#### Text excerpt

“Member Of Congress” Viewed As Least Ethical Profession

A new Gallup poll provides yet another demonstration of just how badly the public views Congress these days:

Sixty-four percent of Americans rate the honesty and ethical standards of members of Congress as “low” or “very low,” tying the record “low”/”very low” rating Gallup has measured for any profession historically. Gallup has asked Americans to rate the honesty and ethics of numerous professions since 1976, including annually since 1990. Lobbyists also received a 64% low honesty and ethics rating in 2008.

This year’s update, from a Nov. 28-Dec. 1 Gallup poll, finds Americans rating the honesty and ethical standards of 3 medical professions — nurses, pharmacists, and doctors — the highest of the 21 professions tested. At the other end of the spectrum, Americans give the least positive honesty and ethics ratings to members of Congress, lobbyists, car salespeople, and telemarketers.

Here’s the chart:

What’s perhaps most interesting is the extent in which distrust in Congress has skyrocketed over the past decade:

There was an understandable drop in the wake of the September 11th attacks, to levels unseen since before 1976, apparently, but it looks for all the world like it was when the Iraq War started falling apart that the American public starting distrusting government in general, and Congress specifically. The bad economy has likely only worsened those sentiments, and I’m not sure what could happen to turn it all around any time soon.

FILED UNDER: Congress, Quick Takes, US Politics
Doug Mataconis
About Doug Mataconis
Doug holds a B.A. in Political Science from Rutgers University and J.D. from George Mason University School of Law. He joined the staff of OTB in May 2010 and contributed a staggering 16,483 posts before his retirement in January 2020.

########
#### Records

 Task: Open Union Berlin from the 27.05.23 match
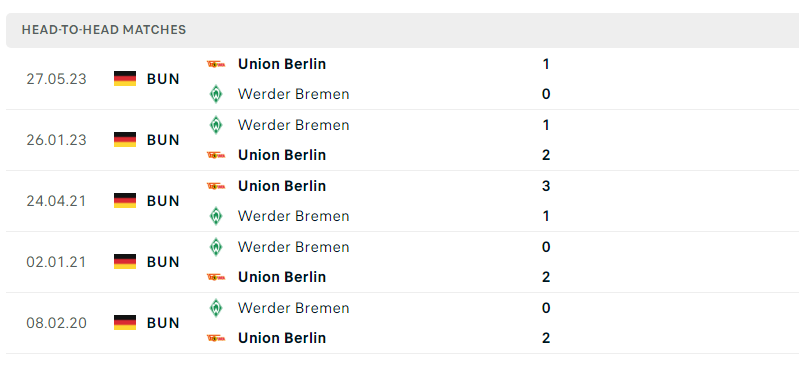click(282, 64)
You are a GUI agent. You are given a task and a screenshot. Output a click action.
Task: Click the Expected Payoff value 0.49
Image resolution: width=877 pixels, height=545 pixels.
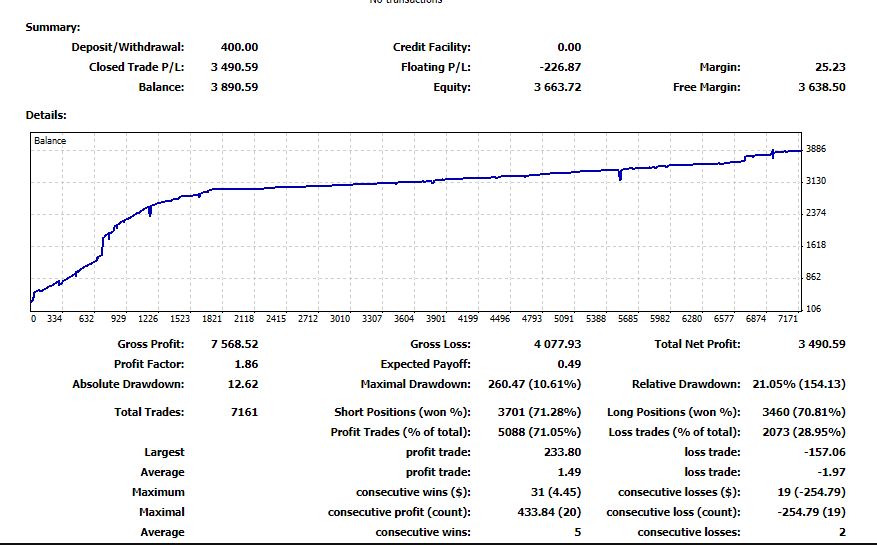pyautogui.click(x=569, y=364)
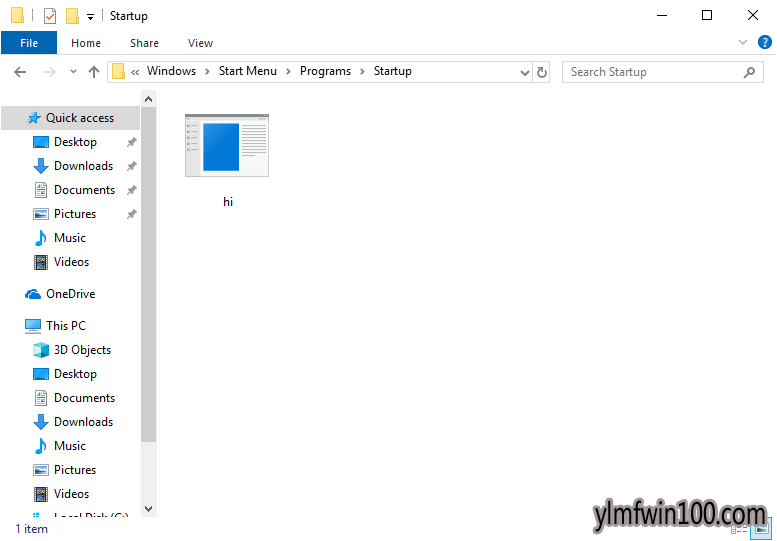Switch to the View ribbon tab
This screenshot has height=541, width=777.
click(200, 43)
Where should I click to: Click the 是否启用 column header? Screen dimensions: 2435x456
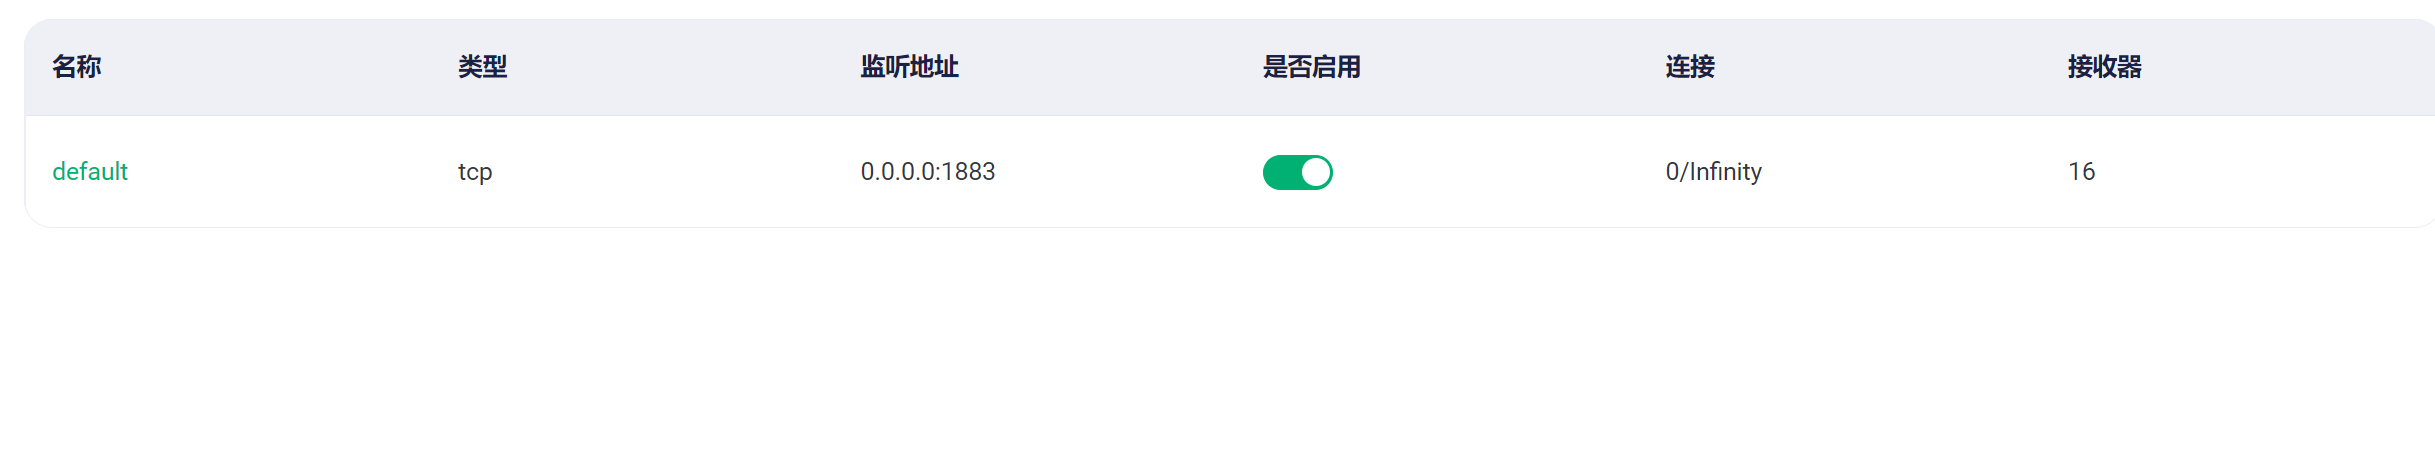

########

* Required actions *
a. How would you render this sentence from the Congress ethics post in Spanish: "Gallup has asked Americans to rate the honesty and ethics of numerous professions since 1976, including annually since 1990."?
b. Can you give back the part of the Congress ethics post that opens with "There was an" and closes with "in January 2020.", with "government" renamed "Washington"?
The items can be ignored.

* Answers to this exercise *
a. Gallup ha pedido a los estadounidenses que califiquen la honestidad y la ética de numerosas profesiones desde 1976, y de forma anual desde 1990.

b.
There was an understandable drop in the wake of the September 11th attacks, to levels unseen since before 1976, apparently, but it looks for all the world like it was when the Iraq War started falling apart that the American public starting distrusting Washington in general, and Congress specifically. The bad economy has likely only worsened those sentiments, and I’m not sure what could happen to turn it all around any time soon.

FILED UNDER: Congress, Quick Takes, US Politics
Doug Mataconis
About Doug Mataconis
Doug holds a B.A. in Political Science from Rutgers University and J.D. from George Mason University School of Law. He joined the staff of OTB in May 2010 and contributed a staggering 16,483 posts before his retirement in January 2020.